### What to do
Recast the listing below as a numbered list, one item per line, omitting any blank lines.

### Data for this task
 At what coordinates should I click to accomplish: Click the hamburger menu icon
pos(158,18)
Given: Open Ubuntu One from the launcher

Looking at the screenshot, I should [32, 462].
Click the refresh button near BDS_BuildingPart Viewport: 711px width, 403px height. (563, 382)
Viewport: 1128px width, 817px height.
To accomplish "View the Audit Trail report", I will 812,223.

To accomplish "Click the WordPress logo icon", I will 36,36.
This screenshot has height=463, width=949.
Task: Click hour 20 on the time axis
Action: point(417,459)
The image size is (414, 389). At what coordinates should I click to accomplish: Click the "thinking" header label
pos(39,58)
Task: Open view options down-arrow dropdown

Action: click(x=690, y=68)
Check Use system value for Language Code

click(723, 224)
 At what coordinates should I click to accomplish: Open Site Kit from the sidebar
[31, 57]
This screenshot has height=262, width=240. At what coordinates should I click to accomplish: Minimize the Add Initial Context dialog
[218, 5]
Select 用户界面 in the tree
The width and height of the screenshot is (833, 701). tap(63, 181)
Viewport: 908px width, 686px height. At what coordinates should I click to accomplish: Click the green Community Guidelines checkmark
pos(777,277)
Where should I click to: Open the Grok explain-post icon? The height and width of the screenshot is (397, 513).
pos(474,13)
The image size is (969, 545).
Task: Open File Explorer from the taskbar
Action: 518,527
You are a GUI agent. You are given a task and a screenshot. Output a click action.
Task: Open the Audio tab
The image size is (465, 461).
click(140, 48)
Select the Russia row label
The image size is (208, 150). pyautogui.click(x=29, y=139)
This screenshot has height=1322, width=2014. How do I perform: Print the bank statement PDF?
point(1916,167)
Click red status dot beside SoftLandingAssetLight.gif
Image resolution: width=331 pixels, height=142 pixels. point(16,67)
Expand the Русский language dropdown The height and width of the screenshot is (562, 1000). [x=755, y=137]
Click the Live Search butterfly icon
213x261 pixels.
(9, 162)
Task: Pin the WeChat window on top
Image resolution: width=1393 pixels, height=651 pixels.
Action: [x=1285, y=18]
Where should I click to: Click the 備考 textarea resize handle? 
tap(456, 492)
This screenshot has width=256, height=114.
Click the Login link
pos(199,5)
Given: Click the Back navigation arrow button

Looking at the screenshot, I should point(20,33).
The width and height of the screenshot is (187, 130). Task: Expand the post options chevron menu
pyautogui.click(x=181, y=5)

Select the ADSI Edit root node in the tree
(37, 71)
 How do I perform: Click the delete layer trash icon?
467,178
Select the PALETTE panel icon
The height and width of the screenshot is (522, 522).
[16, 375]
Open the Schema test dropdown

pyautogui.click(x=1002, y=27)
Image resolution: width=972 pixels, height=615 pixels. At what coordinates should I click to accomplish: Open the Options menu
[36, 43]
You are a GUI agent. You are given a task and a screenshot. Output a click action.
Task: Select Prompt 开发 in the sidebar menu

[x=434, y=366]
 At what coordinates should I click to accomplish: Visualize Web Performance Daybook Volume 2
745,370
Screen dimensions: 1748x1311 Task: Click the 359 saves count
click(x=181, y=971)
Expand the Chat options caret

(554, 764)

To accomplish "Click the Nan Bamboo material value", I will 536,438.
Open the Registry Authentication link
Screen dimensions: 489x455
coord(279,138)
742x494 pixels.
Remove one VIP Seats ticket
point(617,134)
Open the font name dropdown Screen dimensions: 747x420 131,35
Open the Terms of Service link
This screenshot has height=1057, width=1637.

### Complete response
1.  At what coordinates should I click to accomplish: Click the hamburger menu icon
2. pos(158,18)
3. Given: Open Ubuntu One from the launcher
4. Looking at the screenshot, I should [32, 462].
5. Click the refresh button near BDS_BuildingPart Viewport: 711px width, 403px height. (563, 382)
6. Viewport: 1128px width, 817px height.
7. To accomplish "View the Audit Trail report", I will 812,223.
8. To accomplish "Click the WordPress logo icon", I will 36,36.
9. This screenshot has height=463, width=949.
10. Task: Click hour 20 on the time axis
11. Action: point(417,459)
12. The image size is (414, 389). At what coordinates should I click to accomplish: Click the "thinking" header label
13. pos(39,58)
14. Task: Open view options down-arrow dropdown
15. Action: click(x=690, y=68)
16. Check Use system value for Language Code
17. click(723, 224)
18.  At what coordinates should I click to accomplish: Open Site Kit from the sidebar
19. [31, 57]
20. This screenshot has height=262, width=240. At what coordinates should I click to accomplish: Minimize the Add Initial Context dialog
21. [218, 5]
22. Select 用户界面 in the tree
23. The width and height of the screenshot is (833, 701). tap(63, 181)
24. Viewport: 908px width, 686px height. At what coordinates should I click to accomplish: Click the green Community Guidelines checkmark
25. pos(777,277)
26. Where should I click to: Open the Grok explain-post icon? The height and width of the screenshot is (397, 513).
27. pos(474,13)
28. The image size is (969, 545).
29. Task: Open File Explorer from the taskbar
30. Action: 518,527
31. You are a GUI agent. You are given a task and a screenshot. Output a click action.
32. Task: Open the Audio tab
33. The image size is (465, 461).
34. click(140, 48)
35. Select the Russia row label
36. The image size is (208, 150). pyautogui.click(x=29, y=139)
37. This screenshot has height=1322, width=2014. How do I perform: Print the bank statement PDF?
38. point(1916,167)
39. Click red status dot beside SoftLandingAssetLight.gif
40. Image resolution: width=331 pixels, height=142 pixels. point(16,67)
41. Expand the Русский language dropdown The height and width of the screenshot is (562, 1000). [x=755, y=137]
42. Click the Live Search butterfly icon
43. 213x261 pixels.
44. (9, 162)
45. Task: Pin the WeChat window on top
46. Image resolution: width=1393 pixels, height=651 pixels.
47. Action: [x=1285, y=18]
48. Where should I click to: Click the 備考 textarea resize handle? 
49. tap(456, 492)
50. This screenshot has width=256, height=114.
51. Click the Login link
52. pos(199,5)
53. Given: Click the Back navigation arrow button
54. Looking at the screenshot, I should point(20,33).
55. The width and height of the screenshot is (187, 130). Task: Expand the post options chevron menu
56. pyautogui.click(x=181, y=5)
57. Select the ADSI Edit root node in the tree
58. (37, 71)
59.  How do I perform: Click the delete layer trash icon?
60. 467,178
61. Select the PALETTE panel icon
62. The height and width of the screenshot is (522, 522).
63. [16, 375]
64. Open the Schema test dropdown
65. pyautogui.click(x=1002, y=27)
66. Image resolution: width=972 pixels, height=615 pixels. At what coordinates should I click to accomplish: Open the Options menu
67. [36, 43]
68. You are a GUI agent. You are given a task and a screenshot. Output a click action.
69. Task: Select Prompt 开发 in the sidebar menu
70. [x=434, y=366]
71.  At what coordinates should I click to accomplish: Visualize Web Performance Daybook Volume 2
72. 745,370
73. Screen dimensions: 1748x1311 Task: Click the 359 saves count
74. click(x=181, y=971)
75. Expand the Chat options caret
76. (554, 764)
77. To accomplish "Click the Nan Bamboo material value", I will 536,438.
78. Open the Registry Authentication link
79. Screen dimensions: 489x455
80. coord(279,138)
81. 742x494 pixels.
82. Remove one VIP Seats ticket
83. point(617,134)
84. Open the font name dropdown Screen dimensions: 747x420 131,35
85. Open the Terms of Service link
86. This screenshot has height=1057, width=1637.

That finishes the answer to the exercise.